*** Input Section Begins ***

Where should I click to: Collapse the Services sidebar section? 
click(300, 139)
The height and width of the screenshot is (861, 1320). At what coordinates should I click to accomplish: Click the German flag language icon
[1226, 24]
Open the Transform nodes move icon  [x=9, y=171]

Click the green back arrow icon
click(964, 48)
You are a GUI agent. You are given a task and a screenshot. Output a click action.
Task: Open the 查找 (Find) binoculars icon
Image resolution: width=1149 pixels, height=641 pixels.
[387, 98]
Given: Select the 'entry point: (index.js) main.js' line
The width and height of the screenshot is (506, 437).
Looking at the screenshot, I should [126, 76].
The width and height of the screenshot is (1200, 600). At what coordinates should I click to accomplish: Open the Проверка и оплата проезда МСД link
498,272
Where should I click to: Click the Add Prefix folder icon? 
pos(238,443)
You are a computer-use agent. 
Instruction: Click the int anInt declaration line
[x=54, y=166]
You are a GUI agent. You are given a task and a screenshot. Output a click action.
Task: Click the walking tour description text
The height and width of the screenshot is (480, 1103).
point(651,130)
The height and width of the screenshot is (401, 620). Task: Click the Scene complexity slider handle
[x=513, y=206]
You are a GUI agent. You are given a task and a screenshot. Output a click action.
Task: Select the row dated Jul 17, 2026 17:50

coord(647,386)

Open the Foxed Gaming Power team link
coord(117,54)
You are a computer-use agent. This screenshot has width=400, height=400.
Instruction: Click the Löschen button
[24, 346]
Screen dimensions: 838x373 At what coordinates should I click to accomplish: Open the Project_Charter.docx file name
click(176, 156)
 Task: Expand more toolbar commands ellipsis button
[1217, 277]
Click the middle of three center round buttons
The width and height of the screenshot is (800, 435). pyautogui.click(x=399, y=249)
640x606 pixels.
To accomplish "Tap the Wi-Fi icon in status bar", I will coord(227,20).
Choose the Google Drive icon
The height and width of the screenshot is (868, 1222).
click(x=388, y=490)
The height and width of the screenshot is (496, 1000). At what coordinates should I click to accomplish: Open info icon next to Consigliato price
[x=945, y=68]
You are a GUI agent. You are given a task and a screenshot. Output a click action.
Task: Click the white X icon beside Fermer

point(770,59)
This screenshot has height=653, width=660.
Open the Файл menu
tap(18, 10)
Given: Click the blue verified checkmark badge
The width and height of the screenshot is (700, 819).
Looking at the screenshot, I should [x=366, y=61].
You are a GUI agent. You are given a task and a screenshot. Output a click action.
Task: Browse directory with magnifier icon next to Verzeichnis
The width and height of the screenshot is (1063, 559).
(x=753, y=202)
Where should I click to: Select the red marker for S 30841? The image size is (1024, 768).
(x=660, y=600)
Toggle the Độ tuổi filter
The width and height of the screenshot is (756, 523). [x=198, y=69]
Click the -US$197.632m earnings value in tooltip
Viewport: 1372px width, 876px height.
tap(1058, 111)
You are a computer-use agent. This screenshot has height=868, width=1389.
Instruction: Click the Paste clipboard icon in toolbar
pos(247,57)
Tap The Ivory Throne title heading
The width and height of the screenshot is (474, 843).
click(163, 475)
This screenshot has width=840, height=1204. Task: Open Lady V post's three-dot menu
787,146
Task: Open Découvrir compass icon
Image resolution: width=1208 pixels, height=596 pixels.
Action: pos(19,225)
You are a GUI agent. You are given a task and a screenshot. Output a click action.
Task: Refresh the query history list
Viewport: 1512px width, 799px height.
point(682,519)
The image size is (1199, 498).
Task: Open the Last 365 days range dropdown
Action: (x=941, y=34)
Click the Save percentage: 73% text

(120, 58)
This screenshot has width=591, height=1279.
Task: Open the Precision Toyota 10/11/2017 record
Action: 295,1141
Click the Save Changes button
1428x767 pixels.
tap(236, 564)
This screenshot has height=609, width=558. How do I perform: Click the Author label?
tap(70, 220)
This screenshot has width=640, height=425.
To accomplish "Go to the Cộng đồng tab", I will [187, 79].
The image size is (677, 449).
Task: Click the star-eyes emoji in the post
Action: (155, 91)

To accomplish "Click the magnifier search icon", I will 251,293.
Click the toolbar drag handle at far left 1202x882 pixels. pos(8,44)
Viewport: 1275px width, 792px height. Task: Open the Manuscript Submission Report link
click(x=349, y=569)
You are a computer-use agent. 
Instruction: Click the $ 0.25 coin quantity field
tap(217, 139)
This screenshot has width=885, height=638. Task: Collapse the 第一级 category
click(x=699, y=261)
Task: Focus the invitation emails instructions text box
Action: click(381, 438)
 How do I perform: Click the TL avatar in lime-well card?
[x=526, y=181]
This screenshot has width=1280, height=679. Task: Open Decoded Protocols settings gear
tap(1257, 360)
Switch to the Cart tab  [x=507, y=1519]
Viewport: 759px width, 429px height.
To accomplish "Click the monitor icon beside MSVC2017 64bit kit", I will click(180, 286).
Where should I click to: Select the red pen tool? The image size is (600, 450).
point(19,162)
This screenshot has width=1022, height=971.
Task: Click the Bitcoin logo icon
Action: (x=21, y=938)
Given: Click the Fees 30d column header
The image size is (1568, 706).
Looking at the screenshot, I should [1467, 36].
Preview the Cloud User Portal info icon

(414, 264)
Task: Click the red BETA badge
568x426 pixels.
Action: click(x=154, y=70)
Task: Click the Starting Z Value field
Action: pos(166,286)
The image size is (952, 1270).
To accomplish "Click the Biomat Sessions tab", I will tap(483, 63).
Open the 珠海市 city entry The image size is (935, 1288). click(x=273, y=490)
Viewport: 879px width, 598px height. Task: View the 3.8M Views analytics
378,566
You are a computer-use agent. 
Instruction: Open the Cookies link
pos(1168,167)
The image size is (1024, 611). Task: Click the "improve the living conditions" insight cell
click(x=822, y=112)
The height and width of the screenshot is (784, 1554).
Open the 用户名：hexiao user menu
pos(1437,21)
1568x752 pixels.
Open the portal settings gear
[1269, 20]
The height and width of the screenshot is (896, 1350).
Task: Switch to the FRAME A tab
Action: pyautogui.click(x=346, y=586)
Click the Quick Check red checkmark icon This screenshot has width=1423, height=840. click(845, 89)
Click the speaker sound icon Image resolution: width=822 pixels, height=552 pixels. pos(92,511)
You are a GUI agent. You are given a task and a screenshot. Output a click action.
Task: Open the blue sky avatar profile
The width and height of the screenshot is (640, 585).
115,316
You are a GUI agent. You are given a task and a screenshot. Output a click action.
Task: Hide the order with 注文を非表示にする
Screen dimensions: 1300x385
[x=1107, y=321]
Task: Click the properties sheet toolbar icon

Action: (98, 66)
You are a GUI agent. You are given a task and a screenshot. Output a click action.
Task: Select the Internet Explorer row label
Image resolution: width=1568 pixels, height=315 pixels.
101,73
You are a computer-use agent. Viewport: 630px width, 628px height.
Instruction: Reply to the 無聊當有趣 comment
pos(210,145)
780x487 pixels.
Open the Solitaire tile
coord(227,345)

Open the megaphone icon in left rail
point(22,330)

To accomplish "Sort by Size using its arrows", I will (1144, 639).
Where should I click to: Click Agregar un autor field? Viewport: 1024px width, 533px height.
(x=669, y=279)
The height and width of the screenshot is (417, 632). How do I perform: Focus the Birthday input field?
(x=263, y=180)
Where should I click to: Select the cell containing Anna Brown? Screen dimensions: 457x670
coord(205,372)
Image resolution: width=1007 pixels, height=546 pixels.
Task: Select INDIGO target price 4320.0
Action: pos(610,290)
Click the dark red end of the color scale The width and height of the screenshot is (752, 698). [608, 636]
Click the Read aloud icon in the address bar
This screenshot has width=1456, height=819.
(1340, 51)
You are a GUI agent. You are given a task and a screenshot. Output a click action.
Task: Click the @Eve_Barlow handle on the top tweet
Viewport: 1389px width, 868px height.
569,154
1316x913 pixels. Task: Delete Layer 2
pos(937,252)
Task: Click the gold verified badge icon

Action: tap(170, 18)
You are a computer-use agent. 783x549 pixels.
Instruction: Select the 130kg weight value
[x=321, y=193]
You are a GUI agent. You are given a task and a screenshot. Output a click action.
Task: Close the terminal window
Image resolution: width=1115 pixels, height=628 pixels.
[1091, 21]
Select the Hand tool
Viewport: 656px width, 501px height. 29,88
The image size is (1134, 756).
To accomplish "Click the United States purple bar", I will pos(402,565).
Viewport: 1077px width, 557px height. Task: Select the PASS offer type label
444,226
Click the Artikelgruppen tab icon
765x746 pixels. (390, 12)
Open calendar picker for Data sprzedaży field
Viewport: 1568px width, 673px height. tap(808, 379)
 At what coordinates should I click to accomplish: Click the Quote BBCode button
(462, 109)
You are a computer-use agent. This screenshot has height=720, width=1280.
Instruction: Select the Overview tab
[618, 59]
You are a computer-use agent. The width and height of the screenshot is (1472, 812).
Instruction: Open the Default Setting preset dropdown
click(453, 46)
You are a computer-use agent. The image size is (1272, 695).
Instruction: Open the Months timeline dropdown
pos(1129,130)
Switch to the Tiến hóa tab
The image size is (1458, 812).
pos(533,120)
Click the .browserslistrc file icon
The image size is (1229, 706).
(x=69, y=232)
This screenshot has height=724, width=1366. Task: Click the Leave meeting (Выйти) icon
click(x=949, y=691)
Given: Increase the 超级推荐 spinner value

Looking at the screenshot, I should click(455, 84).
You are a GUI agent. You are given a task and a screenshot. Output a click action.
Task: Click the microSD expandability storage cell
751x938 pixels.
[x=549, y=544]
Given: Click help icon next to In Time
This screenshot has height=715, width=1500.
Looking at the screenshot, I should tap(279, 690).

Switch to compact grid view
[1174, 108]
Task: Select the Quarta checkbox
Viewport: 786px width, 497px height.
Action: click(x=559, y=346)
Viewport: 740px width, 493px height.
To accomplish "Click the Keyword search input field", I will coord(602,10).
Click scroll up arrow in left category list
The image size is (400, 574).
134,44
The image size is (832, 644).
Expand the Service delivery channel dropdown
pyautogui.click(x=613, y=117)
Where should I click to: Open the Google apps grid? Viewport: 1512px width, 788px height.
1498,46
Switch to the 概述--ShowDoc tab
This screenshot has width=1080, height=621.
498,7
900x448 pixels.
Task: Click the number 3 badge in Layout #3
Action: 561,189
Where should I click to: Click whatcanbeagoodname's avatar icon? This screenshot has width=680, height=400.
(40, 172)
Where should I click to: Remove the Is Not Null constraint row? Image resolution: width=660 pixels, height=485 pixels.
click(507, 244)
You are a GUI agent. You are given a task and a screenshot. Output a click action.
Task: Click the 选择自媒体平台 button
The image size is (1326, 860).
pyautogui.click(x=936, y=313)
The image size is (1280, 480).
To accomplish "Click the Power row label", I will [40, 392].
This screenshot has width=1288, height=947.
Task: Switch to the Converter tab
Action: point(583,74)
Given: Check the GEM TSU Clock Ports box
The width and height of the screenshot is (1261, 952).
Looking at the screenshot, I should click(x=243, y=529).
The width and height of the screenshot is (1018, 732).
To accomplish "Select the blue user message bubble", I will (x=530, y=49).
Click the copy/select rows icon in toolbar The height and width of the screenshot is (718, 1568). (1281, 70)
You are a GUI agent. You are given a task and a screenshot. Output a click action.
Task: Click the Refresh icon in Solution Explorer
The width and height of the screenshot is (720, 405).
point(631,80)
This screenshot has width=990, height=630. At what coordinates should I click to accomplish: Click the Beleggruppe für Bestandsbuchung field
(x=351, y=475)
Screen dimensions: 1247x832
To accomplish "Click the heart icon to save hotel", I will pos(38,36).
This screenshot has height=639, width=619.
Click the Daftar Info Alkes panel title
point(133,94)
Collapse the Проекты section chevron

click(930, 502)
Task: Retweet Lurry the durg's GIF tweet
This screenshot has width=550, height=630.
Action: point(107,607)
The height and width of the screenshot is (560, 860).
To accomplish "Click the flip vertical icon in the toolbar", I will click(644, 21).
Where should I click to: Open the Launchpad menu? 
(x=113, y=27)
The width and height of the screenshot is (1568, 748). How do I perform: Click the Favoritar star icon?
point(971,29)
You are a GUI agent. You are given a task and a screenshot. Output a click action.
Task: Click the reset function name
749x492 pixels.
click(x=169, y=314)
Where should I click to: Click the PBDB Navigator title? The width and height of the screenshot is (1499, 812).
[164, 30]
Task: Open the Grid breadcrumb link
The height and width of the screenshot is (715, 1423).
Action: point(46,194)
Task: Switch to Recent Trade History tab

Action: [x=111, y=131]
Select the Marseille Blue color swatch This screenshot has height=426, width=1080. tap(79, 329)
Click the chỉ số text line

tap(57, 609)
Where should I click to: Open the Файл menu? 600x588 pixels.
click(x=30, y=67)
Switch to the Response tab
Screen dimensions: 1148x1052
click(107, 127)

*** Input Section Ends ***

How to complete this task
Nothing should appear in the answer except the lines above from the line with "The image size is (1458, 812)." through the line with "Switch to the 概述--ShowDoc tab", both included, written out exactly.

Task result
The image size is (1458, 812).
pos(533,120)
Click the .browserslistrc file icon
The image size is (1229, 706).
(x=69, y=232)
This screenshot has height=724, width=1366. Task: Click the Leave meeting (Выйти) icon
click(x=949, y=691)
Given: Increase the 超级推荐 spinner value

Looking at the screenshot, I should click(455, 84).
You are a GUI agent. You are given a task and a screenshot. Output a click action.
Task: Click the microSD expandability storage cell
751x938 pixels.
[x=549, y=544]
Given: Click help icon next to In Time
This screenshot has height=715, width=1500.
Looking at the screenshot, I should tap(279, 690).

Switch to compact grid view
[1174, 108]
Task: Select the Quarta checkbox
Viewport: 786px width, 497px height.
Action: click(x=559, y=346)
Viewport: 740px width, 493px height.
To accomplish "Click the Keyword search input field", I will coord(602,10).
Click scroll up arrow in left category list
The image size is (400, 574).
134,44
The image size is (832, 644).
Expand the Service delivery channel dropdown
pyautogui.click(x=613, y=117)
Where should I click to: Open the Google apps grid? Viewport: 1512px width, 788px height.
1498,46
Switch to the 概述--ShowDoc tab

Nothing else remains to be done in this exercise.